▶ What you will do
Scan the records below for the word "Image". Copy each line where it appears.
*** Source records Section Begins ***
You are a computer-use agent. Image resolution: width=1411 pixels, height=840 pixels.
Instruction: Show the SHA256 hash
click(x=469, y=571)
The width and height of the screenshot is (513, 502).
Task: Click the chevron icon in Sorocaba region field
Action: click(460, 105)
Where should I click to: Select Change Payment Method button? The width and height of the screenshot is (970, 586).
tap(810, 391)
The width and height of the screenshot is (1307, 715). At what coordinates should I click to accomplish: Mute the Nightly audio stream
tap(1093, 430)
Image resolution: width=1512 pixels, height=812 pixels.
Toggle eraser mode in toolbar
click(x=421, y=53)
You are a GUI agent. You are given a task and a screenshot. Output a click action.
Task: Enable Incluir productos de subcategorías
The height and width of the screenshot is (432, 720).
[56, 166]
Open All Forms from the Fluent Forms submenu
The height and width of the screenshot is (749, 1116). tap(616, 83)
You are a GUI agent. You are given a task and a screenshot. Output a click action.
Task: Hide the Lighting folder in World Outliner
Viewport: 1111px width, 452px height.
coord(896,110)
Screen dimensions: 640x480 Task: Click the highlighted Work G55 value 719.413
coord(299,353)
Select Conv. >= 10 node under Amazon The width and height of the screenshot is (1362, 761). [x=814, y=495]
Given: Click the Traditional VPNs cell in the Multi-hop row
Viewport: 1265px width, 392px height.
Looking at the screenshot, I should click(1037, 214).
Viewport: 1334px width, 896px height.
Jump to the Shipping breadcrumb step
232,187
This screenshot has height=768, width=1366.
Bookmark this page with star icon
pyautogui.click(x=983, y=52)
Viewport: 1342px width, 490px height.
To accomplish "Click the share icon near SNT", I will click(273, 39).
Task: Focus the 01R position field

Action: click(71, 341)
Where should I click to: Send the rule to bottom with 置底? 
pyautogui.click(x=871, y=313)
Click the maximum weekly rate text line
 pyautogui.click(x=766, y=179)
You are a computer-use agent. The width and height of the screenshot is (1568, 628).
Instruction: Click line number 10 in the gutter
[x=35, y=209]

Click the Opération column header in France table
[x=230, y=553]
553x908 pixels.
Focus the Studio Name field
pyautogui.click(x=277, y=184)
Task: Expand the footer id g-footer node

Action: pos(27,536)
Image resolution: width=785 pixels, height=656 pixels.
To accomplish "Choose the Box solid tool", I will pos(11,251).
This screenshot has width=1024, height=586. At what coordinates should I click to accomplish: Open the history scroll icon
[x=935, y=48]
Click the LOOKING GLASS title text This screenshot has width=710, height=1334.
*** Source records Section Ends ***
▶ Result
You are a computer-use agent. Image resolution: width=1411 pixels, height=840 pixels.
Image resolution: width=1512 pixels, height=812 pixels.
Image resolution: width=785 pixels, height=656 pixels.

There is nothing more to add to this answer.